Getting your site on the internet is free and takes about 10 minutes. The two easiest options are GitHub Pages and Netlify. For GitHub Pages: create a GitHub account (free), create a new repository, upload your HTML and CSS files, enable GitHub Pages in the repository settings, and your site is live at yourusername.github.io/repository-name. For Netlify: create a Netlify account (free), drag and drop your project folder onto the Netlify dashboard, and your site is live instantly with a generated URL. Both options give you HTTPS, custom domain support (if you buy a domain later), and automatic updates when you push changes. Your site is now on the internet. You built it. It's real.

Frequently Asked Questions

Do I need to learn JavaScript to build a website?

Not for your first site. HTML and CSS are sufficient for a personal homepage, portfolio, or landing page.
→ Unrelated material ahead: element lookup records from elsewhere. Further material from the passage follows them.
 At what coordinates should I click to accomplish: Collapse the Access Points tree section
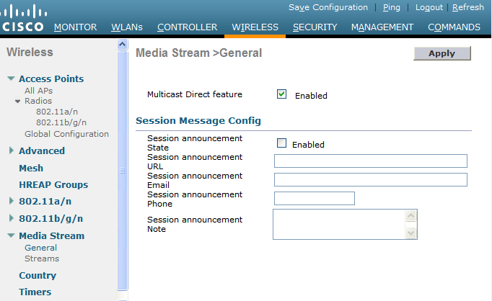coord(11,79)
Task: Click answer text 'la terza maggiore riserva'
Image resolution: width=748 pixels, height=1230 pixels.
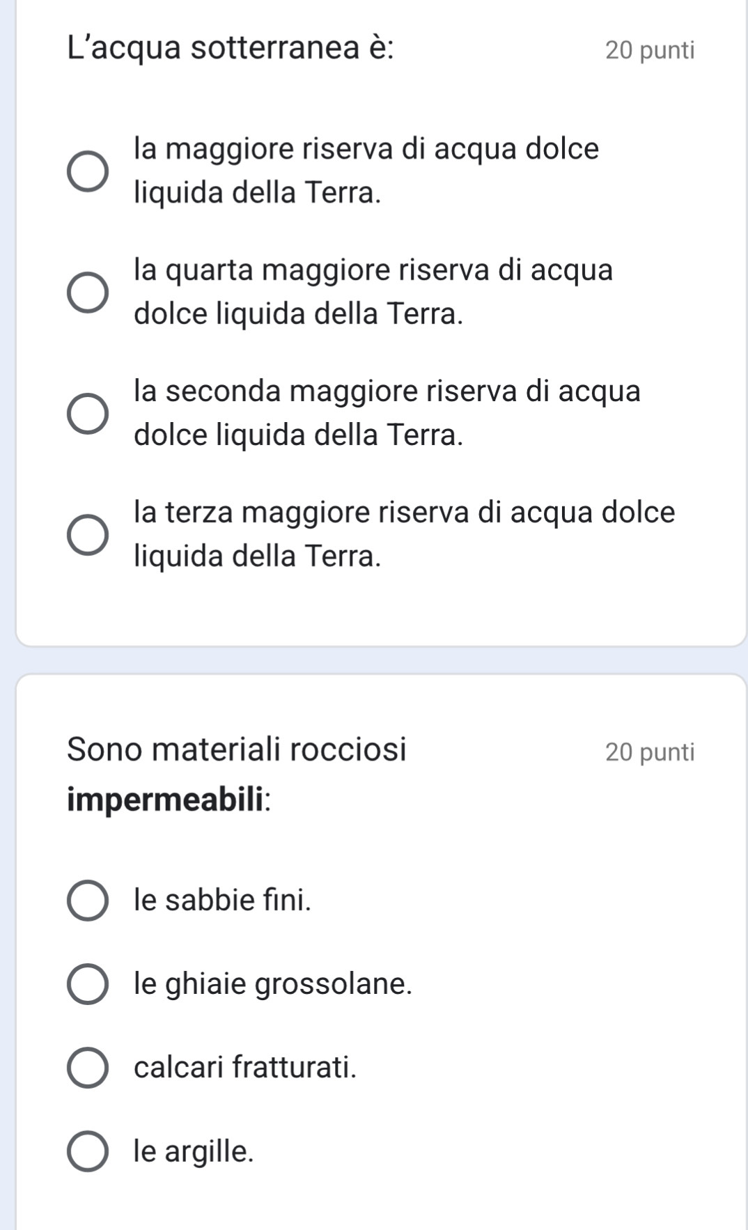Action: [404, 512]
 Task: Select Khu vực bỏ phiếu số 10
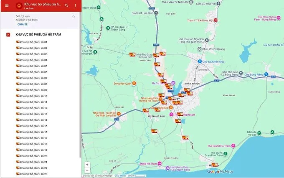click(33, 96)
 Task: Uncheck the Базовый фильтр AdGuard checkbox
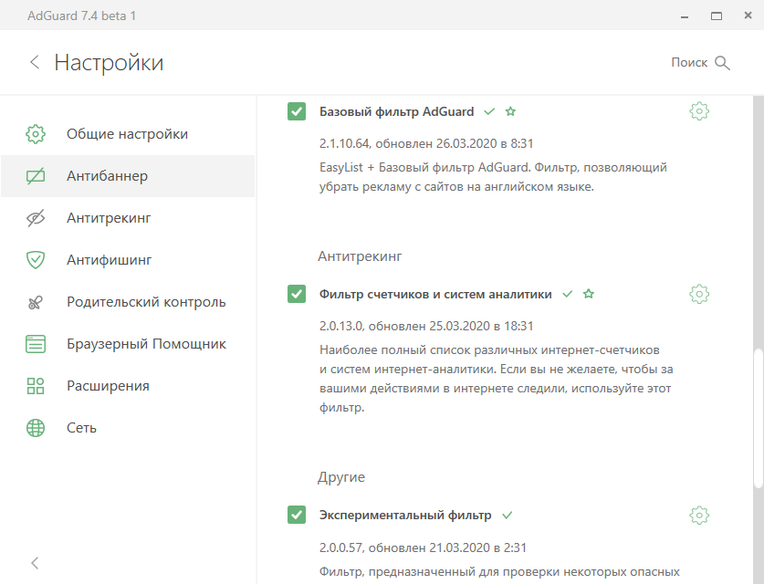[x=297, y=111]
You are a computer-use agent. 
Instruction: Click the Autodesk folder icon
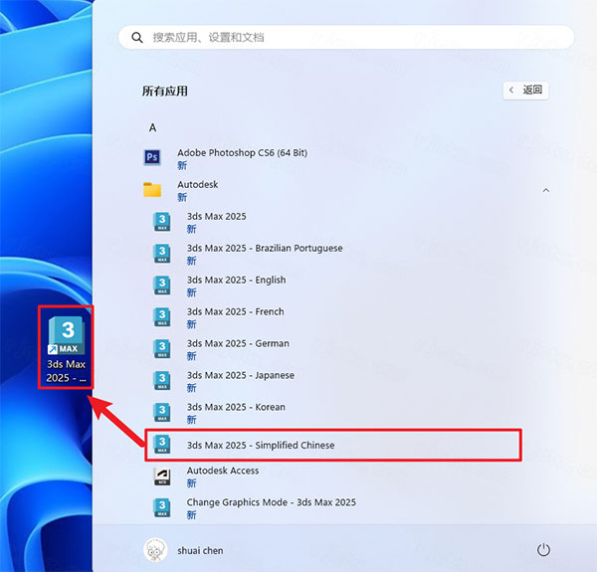pyautogui.click(x=152, y=190)
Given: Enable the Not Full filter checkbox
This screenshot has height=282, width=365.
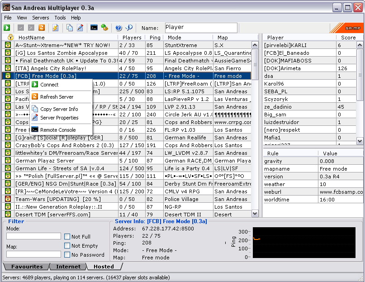Looking at the screenshot, I should click(67, 237).
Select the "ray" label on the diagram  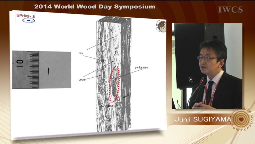click(81, 53)
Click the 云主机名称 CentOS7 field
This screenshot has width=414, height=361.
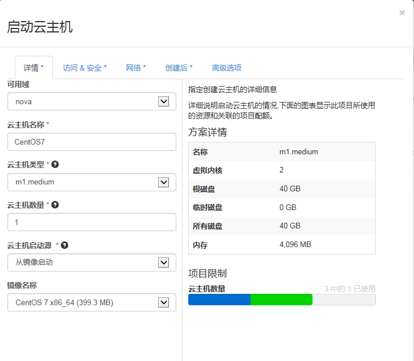(92, 142)
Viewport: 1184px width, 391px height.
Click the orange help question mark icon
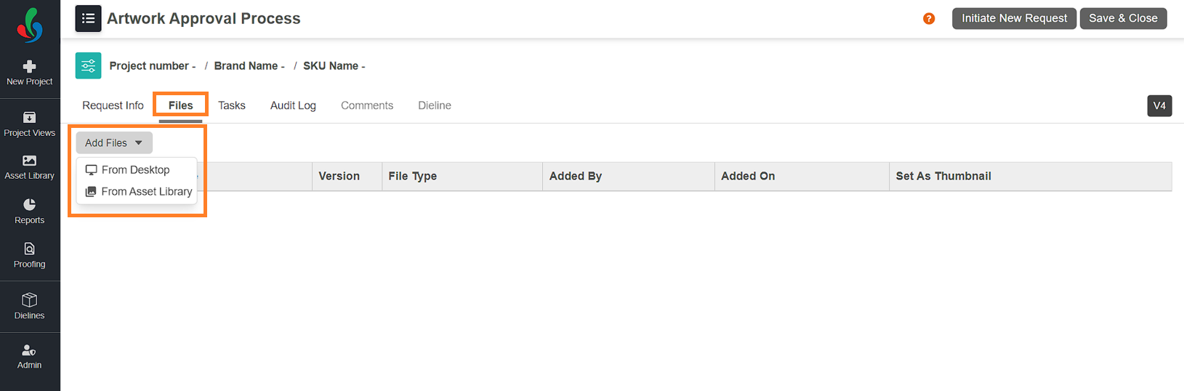point(929,19)
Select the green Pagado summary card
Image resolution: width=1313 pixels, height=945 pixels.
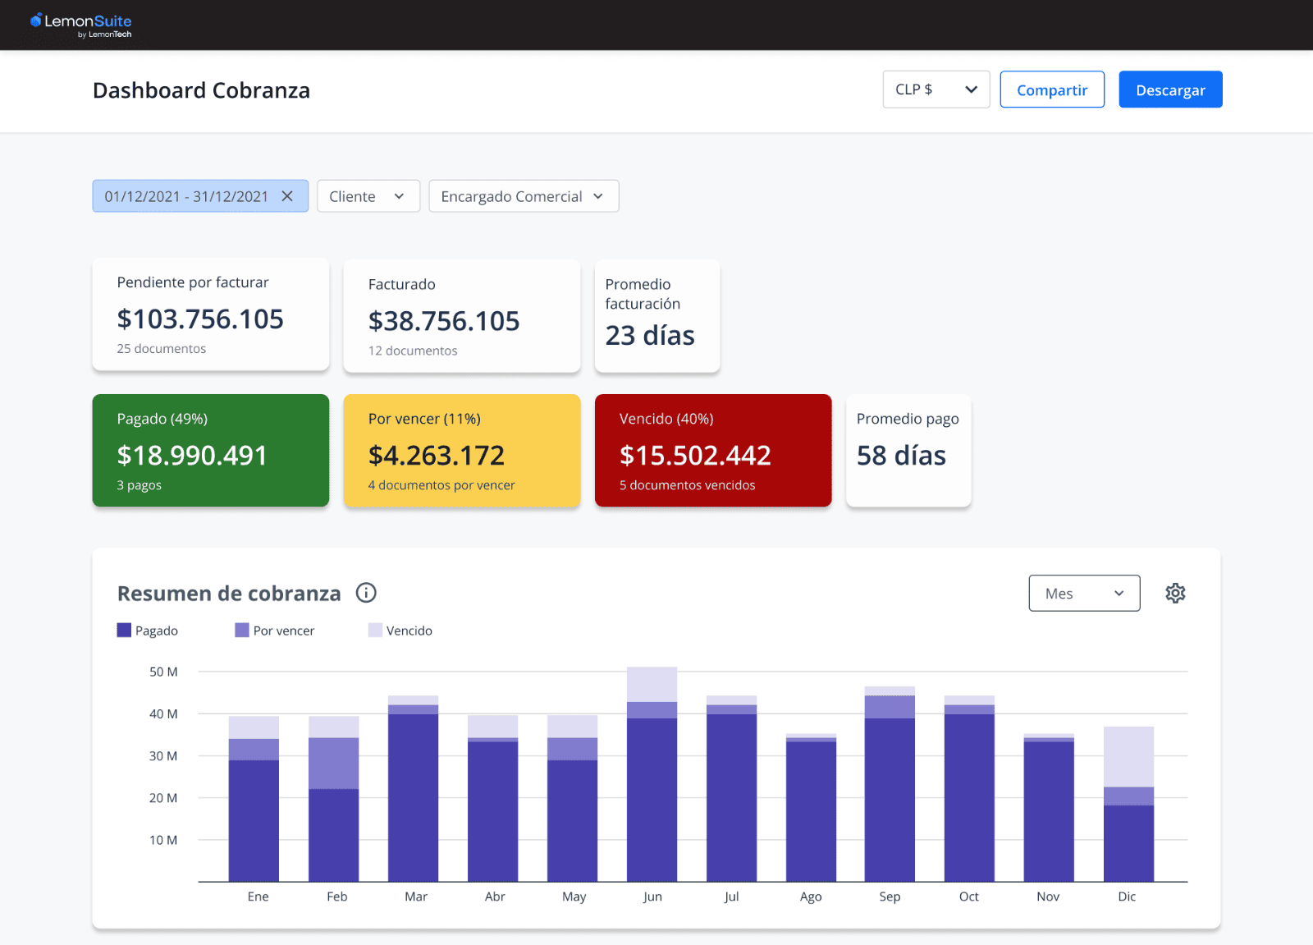click(210, 450)
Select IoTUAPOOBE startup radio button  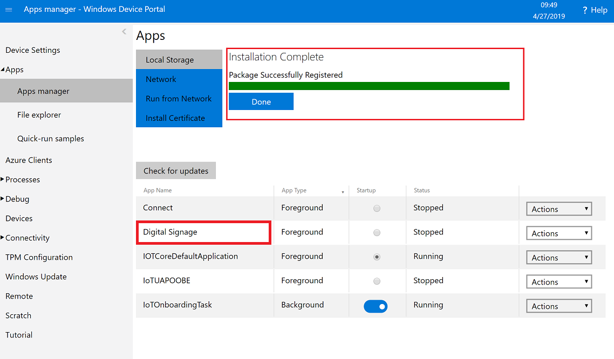tap(377, 281)
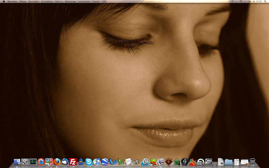Open Google Earth dock icon

pyautogui.click(x=105, y=162)
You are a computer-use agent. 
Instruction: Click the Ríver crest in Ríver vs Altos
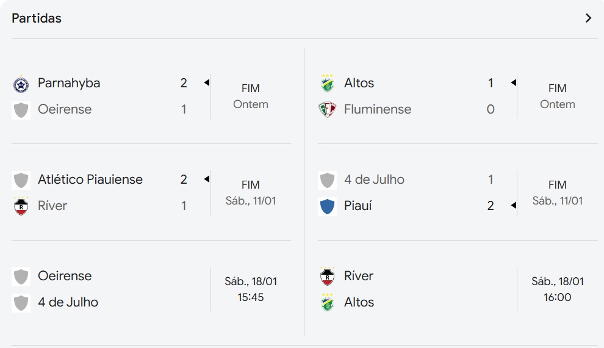coord(328,277)
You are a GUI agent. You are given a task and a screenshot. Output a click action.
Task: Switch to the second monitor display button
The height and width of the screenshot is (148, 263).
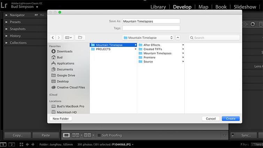click(x=11, y=144)
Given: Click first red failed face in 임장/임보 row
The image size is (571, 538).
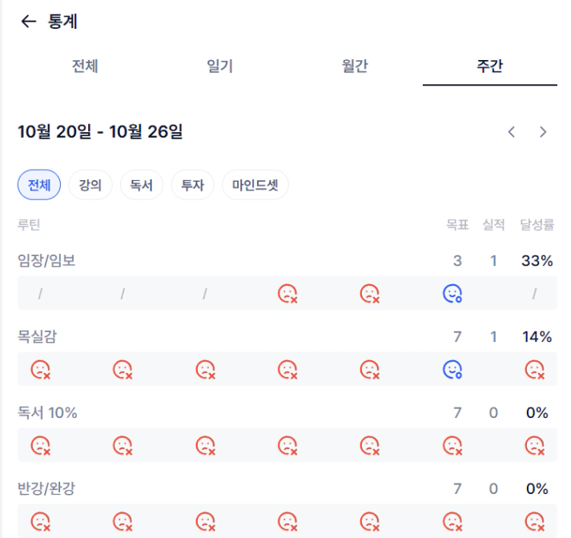Looking at the screenshot, I should point(288,294).

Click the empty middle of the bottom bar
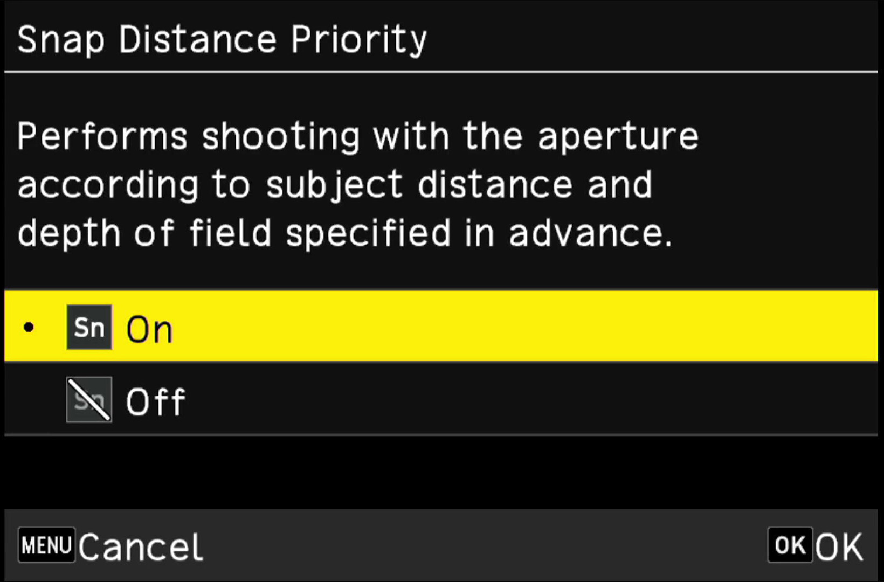(485, 545)
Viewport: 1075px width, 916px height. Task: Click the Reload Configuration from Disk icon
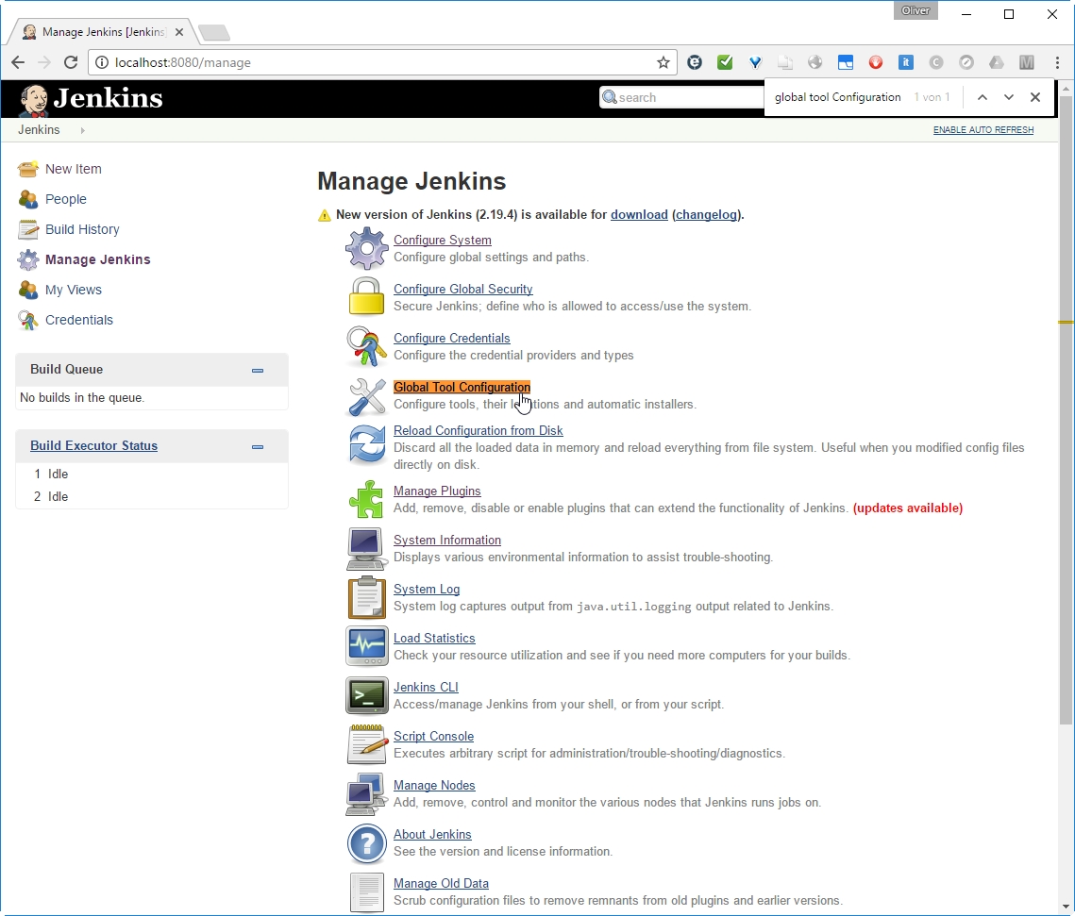(366, 444)
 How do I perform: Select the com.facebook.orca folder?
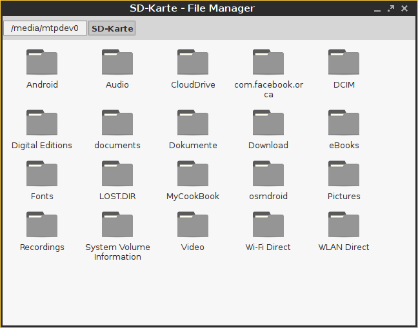pyautogui.click(x=268, y=63)
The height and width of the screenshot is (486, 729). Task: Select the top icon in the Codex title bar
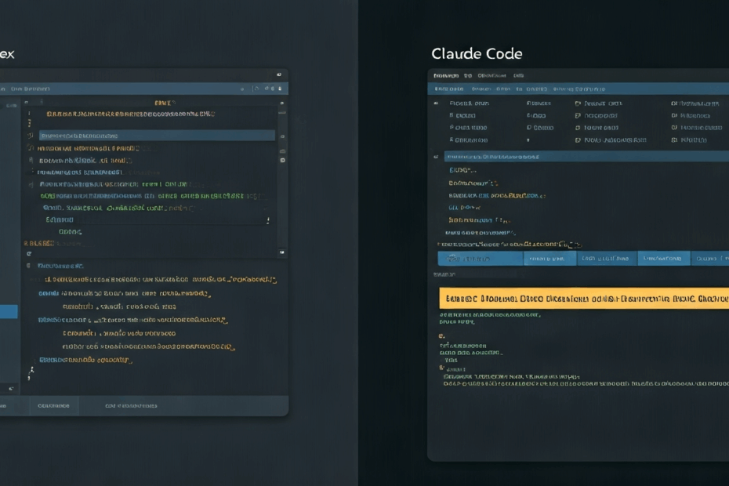[x=278, y=73]
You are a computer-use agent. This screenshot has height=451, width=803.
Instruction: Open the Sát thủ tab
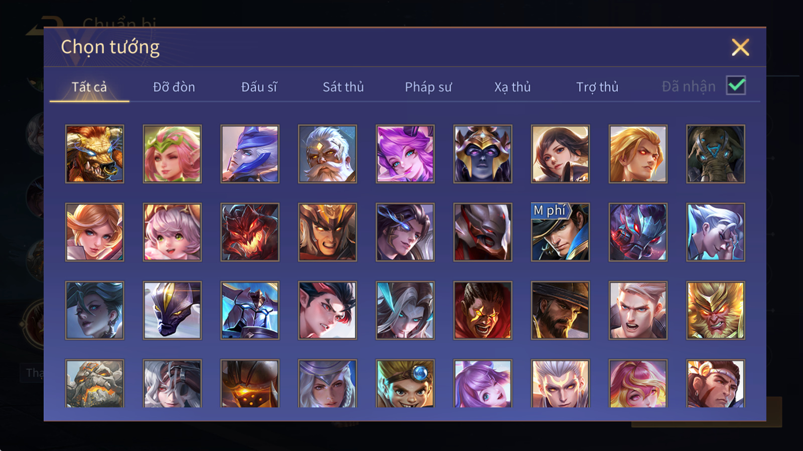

JavaScript adds interactivity (forms, animations, dynamic content) but isn't required for a static site. Learn JavaScript after you're comfortable with HTML and CSS.

How long does it take to build a first website?

If you already know basic HTML and CSS, you can build and deploy a simple site in a single weekend. If you're learning from scratch, expect 4–6 weeks of part-time study (using freeCodeCamp) before you're comfortable enough to build something independently.

Do I need to buy a domain name?

No. GitHub Pages and Netlify both provide free URLs (yourusername.github.io or a random Netlify subdomain). A custom domain costs $10–15 per year if you want one later, but it's completely optional for a first site.

What code editor should I use?

VS Code (Visual Studio Code) is free, widely used by professionals, and has excellent extensions for HTML and CSS. It's the standard recommendation. If you don't want to install anything, you can start with an online editor like CodePen or the freeCodeCamp browser editor.